Terwijl er geen associatie was tussen RDW en kanker bij vrouwen jonger dan 55, hadden vrouwen ouder dan 55 een vergelijkbaar risico als mannen. De prevalentie van bloedarmoede door ijzertekort is hoger bij premenopauzale dan postmenopauzale vrouwen,14 en de RDW is sterk geassocieerd met bloedarmoede door ijzertekort.15 Binnen het hoogste RDW kwartiel in ons cohort had 22% van de vrouwen jonger dan 55 jaar bloedarmoede, terwijl dit percentage bij oudere vrouwen 7% was. Bovendien had stratificatie van het cohort naar anemie status en aanpassing voor hemoglobine concentratie geen invloed op de risicoschattingen voor kanker naar RDW (data niet getoond). Onze bevindingen geven aan dat bloedarmoede, en ijzergebrek in het bijzonder, waarschijnlijk niet het onderliggende verband is tussen een hoge RDW en het risico op kanker. Wij suggereren dat andere mechanismen dan bloedarmoede en ijzertekort zonder bloedarmoede, zoals verslechterde gezondheidstoestand met daaropvolgende laaggradige ontsteking, een verband kunnen leggen tussen een hoge RDW en het risico op kanker. Een andere mogelijkheid is dat endogene geslachtshormonen pre-menopauzale vrouwen beschermen tegen het risico van kanker bij degenen met een hoge RDW.
RDW werd geassocieerd met een gevorderd stadium van kanker en een slechtere prognose bij kankerpatiënten in onze studie. Dienovereenkomstig werd een verhoogde RDW geassocieerd met meer gevorderde kanker en slechtere prognose in een studie van 146 patiënten met multipel myeloom,10 en werd een correlatie gevonden tussen een verhoogde RDW, kankerstadium en prognose bij longkankerpatiënten.9 In de huidige studie werd de duidelijke associatie tussen RDW en mortaliteit bij kankerpatiënten aanzienlijk verzwakt na correctie voor regionale en distale metastasen bij de diagnose van kanker. Deze bevindingen suggereren dat de correlatie tussen een hoge RDW en kankergerelateerde mortaliteit verklaard zou kunnen worden door de associatie tussen een hoge RDW en verder gevorderde kankerstadia bij diagnose.

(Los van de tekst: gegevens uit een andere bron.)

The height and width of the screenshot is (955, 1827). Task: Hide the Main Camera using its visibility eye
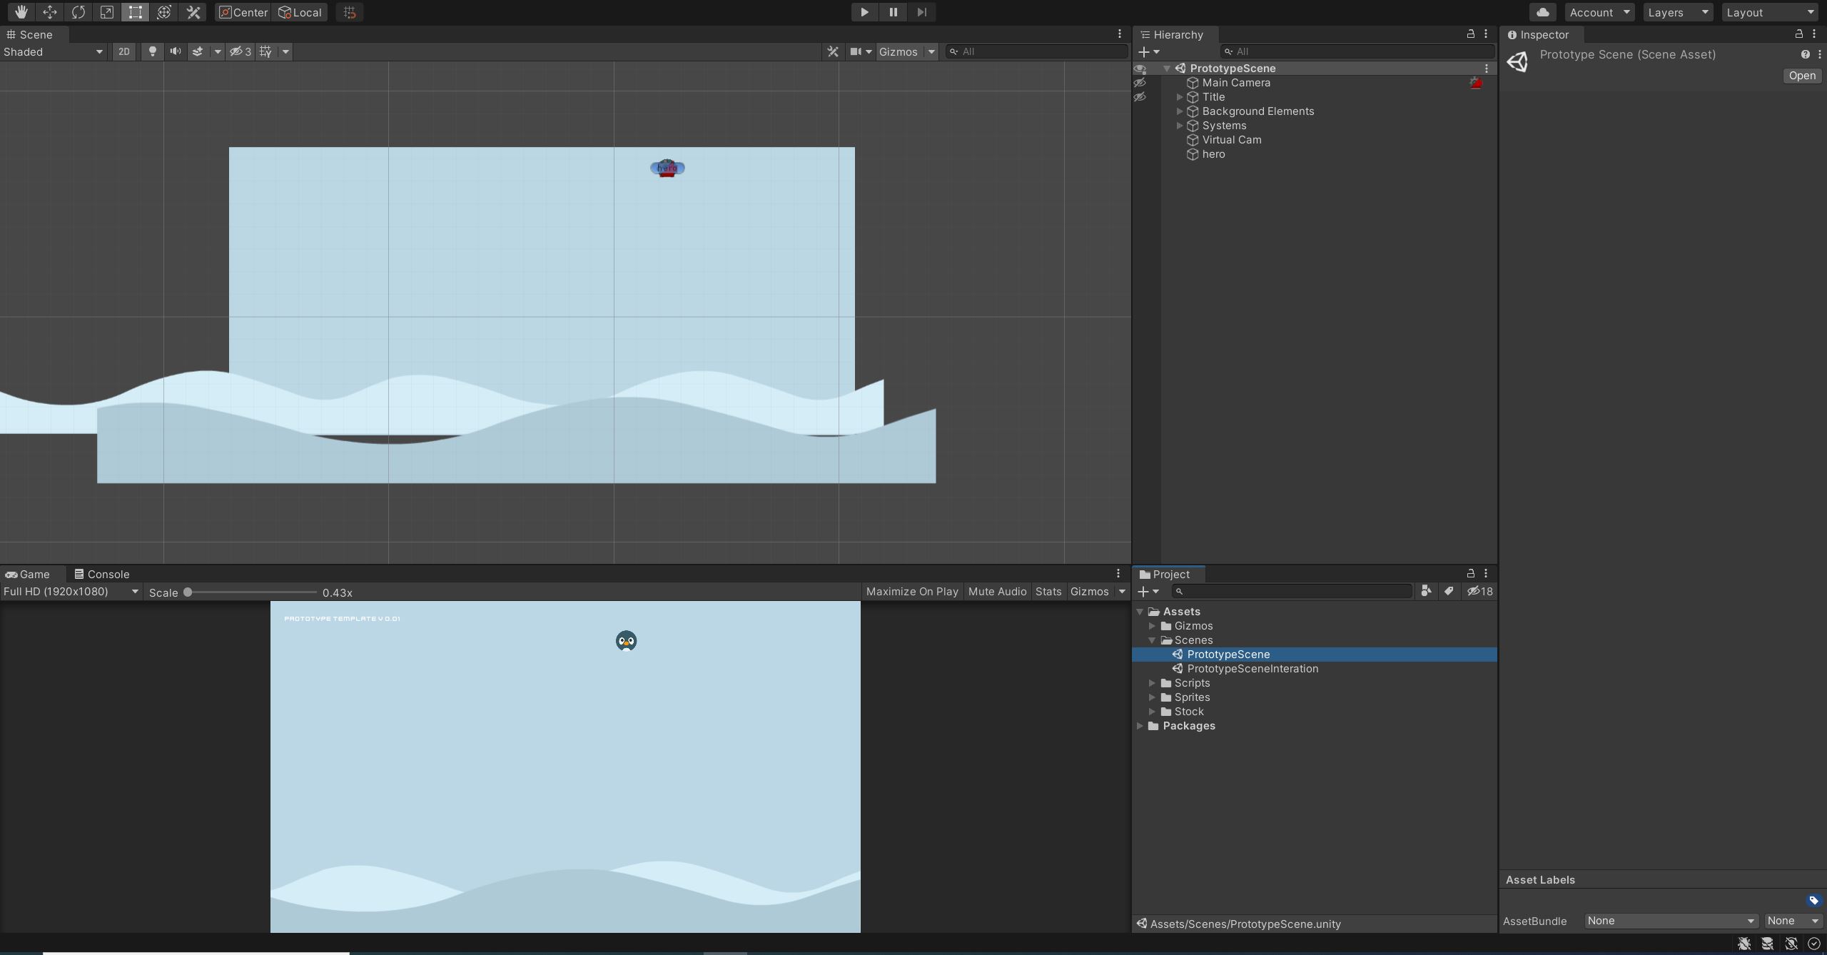pos(1140,82)
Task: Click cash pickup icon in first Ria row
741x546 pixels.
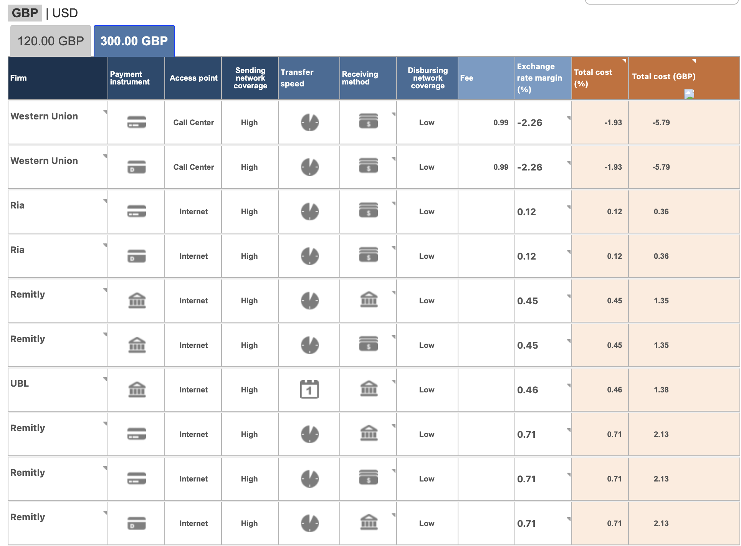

We vonden een dosis-afhankelijke relatie tussen RDW en toekomstig risico op kanker bij mannen en bij vrouwen van postmenopauzale leeftijd. De duidelijke associatie tussen RDW en case-fatality verdween na correctie voor kankerstadium, wat suggereert dat de relatie wordt verklaard door het vermogen van RDW om gevorderde kankers te voorspellen. Verdere studies zijn nodig om onze oorspronkelijke bevindingen te bevestigen, en om het onderliggende mechanisme of mechanismen te onderzoeken.